TO BE DONE:
Please pull every line from the listing below and copy each one unchanged, keeping the original order.

◇ ◇ ◇ ◇ ◇

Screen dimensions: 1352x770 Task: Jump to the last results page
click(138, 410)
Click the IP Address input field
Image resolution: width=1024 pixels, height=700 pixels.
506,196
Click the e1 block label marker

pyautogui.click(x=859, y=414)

◇ ◇ ◇ ◇ ◇

PROBLEM SOLUTION:
Screen dimensions: 1352x770 Task: Jump to the last results page
click(138, 410)
Click the IP Address input field
Image resolution: width=1024 pixels, height=700 pixels.
506,196
Click the e1 block label marker

pyautogui.click(x=859, y=414)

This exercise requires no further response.